I guess know what is going on here. Please look the codes below:
#if 1
! This is the hydrostatic equation used in the model after the small timesteps. In
! the model, grid%al (inverse density) is computed from the geopotential.
IF (grid%hypsometric_opt == 1) THEN
DO kk = 2,kte
k = kk - 1
grid%ph_2(i,kk,j) = grid%ph_2(i,kk-1,j) - &
grid%dnw(kk-1) * ( ((grid%c1h(k)*grid%mub(i,j)+grid%c2h(k))+(grid%c1h(k)*grid%mu_2(i,j)))*grid%al(i,kk-1,j) &
+ (grid%c1h(k)*grid%mu_2(i,j))*grid%alb(i,kk-1,j) )
grid%ph0(i,kk,j) = grid%ph_2(i,kk,j) + grid%phb(i,kk,j)
END DO
ELSE IF (grid%hypsometric_opt == 2) THEN
! Alternative hydrostatic eq.: dZ = -al*p*dLOG(p), where p is dry pressure.
! Note that al*p approximates Rd*T and dLOG(p) does z.
! Here T varies mostly linear with z, the first-order integration produces better result.

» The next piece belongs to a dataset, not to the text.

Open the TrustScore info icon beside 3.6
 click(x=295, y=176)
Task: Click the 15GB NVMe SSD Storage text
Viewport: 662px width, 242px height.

grid%ph_2(i,1,j) = grid%phb(i,1,j)
DO k = 2,kte
pfu = grid%c3f(k )*grid%MU0(i,j)+grid%c4f(k ) + grid%p_top
pfd = grid%c3f(k-1)*grid%MU0(i,j)+grid%c4f(k-1) + grid%p_top
phm = grid%c3h(k-1)*grid%MU0(i,j)+grid%c4h(k-1) + grid%p_top
grid%ph_2(i,k,j) = grid%ph_2(i,k-1,j) + grid%alt(i,k-1,j)*phm*LOG(pfd/pfu)
END DO
DO k = 1,kte
grid%ph_2(i,k,j) = grid%ph_2(i,k,j) - grid%phb(i,k,j)
END DO
END IF
#else
! Get the perturbation geopotential from the 3d height array from WPS.
DO k = 2,kte
grid%ph_2(i,k,j) = grid%ph0(i,k,j)*g - grid%phb(i,k,j)
END DO
#endif
and change the "#if 1" to "#if 0", then recompile WRF. Please let em know whether this works.